Tag Archives: Google

Your Father Isn’t… Charlie

7 Jan

I met Charlie at a friend’s birthday party and we hit it off talking about the developing importance of behavioral economics. Throughout the night I find myself talking to him again and again, although I can never really tell what he means by it. Toward the end of the night, instead of asking for my number, Charlie suggests we exchange business cards. I figure we connected on an intellectual level, so we’re solidly in the friend zone. I’m ok with that.

Imagine my surprise to receive an email the next afternoon on my work email account, suggesting we meet up for lunch sometime, and asking that I suggest a date and time. I hadn’t expected to hear from him at all and now he is asking me out on a maybe-date?

I realize that I don’t know much about him at all, and since he is a friend of a friend at the party, none of my friends can tell me much either. So once we set a date for lunch, I need to know more, so I fire up my 21st century P.I.: Google.

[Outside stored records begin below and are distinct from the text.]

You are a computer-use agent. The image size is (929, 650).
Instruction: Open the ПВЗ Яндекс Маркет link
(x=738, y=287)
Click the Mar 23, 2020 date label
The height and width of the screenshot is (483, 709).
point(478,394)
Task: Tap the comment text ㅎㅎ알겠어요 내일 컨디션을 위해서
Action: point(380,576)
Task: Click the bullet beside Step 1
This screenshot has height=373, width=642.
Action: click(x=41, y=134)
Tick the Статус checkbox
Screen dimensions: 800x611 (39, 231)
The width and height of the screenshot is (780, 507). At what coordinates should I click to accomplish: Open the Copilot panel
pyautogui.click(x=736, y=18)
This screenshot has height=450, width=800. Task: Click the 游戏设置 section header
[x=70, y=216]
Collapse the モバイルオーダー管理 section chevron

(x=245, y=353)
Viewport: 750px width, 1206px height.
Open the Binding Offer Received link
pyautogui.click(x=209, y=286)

Now, I’m a decently-skilled cyber stalker. Certainly not the best (like Alex) but I can usually find what I’m looking for. I flip through the results, finding Charlie’s college, law school, and current company, all of which he told me when we met, so no red flags yet.

When I stumble across his LinkedIn profile, I make sure to first log out of my own account so my “research” doesn’t leave any tracks. I’m proud of myself for adeptly sidestepping that little trap, when a few items down  on the search results something catches my eye:

OkCupid.

He has an OkCupid profile? Maybe this really is a date… I’m still puzzling over what this means when I click the link.

Panic.

Oh no, oh no, oh no, oh no! OkCupid has me automatically logged in to my profile and will not only show that I looked up his profile just minutes after our email conversation, but will send him a pop up notice RIGHT NOW if he’s online. In my panic, I close the window before it even loads, but the damage is done.

A few minutes later, while I’m still banging my head on my desk in humiliation, a notification pops up. A message. From Charlie.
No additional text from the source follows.